Misunderstanding Richard Dawkins
Introduction
Richard Dawkins’s The Selfish Gene is the kind of book that changes the way that people look at the world. Its importance is that it articulates a gene’s-eye view of evolution. According to this view, all organisms, including human beings, are ‘survival machines’ that have been ‘blindly programmed’ to preserve their genes (see The Selfish Gene, p. v). Of course, extant survival machines take a myriad of different forms – for example, it is estimated that there are some three million different species of insect alone – but they all have in common that they have been built according to the instructions of successful genes; that is, genes whose replicas in previous generations managed to get themselves copied.

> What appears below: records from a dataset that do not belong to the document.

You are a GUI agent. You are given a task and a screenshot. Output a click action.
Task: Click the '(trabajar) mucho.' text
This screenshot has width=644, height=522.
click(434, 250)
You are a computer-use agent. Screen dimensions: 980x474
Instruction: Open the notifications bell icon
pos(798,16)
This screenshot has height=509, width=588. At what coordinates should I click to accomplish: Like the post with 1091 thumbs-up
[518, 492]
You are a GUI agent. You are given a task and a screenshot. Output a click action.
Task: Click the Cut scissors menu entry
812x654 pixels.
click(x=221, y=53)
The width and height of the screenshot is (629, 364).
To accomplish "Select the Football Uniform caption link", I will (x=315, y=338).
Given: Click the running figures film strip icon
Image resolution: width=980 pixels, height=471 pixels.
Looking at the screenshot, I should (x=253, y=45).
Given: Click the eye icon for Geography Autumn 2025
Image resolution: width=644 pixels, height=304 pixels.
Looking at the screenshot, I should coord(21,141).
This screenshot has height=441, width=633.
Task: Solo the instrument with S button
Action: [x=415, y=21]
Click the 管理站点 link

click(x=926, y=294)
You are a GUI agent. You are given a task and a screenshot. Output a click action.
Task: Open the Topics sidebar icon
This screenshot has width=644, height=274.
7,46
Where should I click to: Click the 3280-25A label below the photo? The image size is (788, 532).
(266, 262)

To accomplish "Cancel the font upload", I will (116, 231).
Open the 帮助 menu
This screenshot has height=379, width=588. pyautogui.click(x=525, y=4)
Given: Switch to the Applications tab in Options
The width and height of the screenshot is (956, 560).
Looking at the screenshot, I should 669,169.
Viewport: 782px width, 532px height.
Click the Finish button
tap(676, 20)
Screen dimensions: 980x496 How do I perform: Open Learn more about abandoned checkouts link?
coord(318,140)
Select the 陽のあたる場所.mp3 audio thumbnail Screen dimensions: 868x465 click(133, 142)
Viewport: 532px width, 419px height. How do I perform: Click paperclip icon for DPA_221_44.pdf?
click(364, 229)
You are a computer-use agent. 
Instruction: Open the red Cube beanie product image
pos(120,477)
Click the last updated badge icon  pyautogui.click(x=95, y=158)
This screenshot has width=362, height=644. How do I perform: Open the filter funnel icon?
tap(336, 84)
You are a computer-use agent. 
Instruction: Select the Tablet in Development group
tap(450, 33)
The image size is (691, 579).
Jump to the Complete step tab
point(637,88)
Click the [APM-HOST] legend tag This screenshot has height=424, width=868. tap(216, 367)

At the level of genes, things are competitive. Genes that contribute to making good bodies – bodies that stay alive and reproduce – come to dominate a gene pool (the whole set of genes in a breeding population). So, for example, if a gene emerges which has the effect of improving the camouflage of stick-insects, it will in time likely achieve a preponderance over alternative genes (alleles) which produce less effective camouflage. There are no such things as long-lived, altruistic genes. If a gene has the effect of increasing the welfare of its alleles to its own detriment, it will in the end perish. In this sense, then, all long-lived genes are ‘selfish’, concerned only with their own survival – and the world is necessarily full of genes which have successfully looked after their own interests.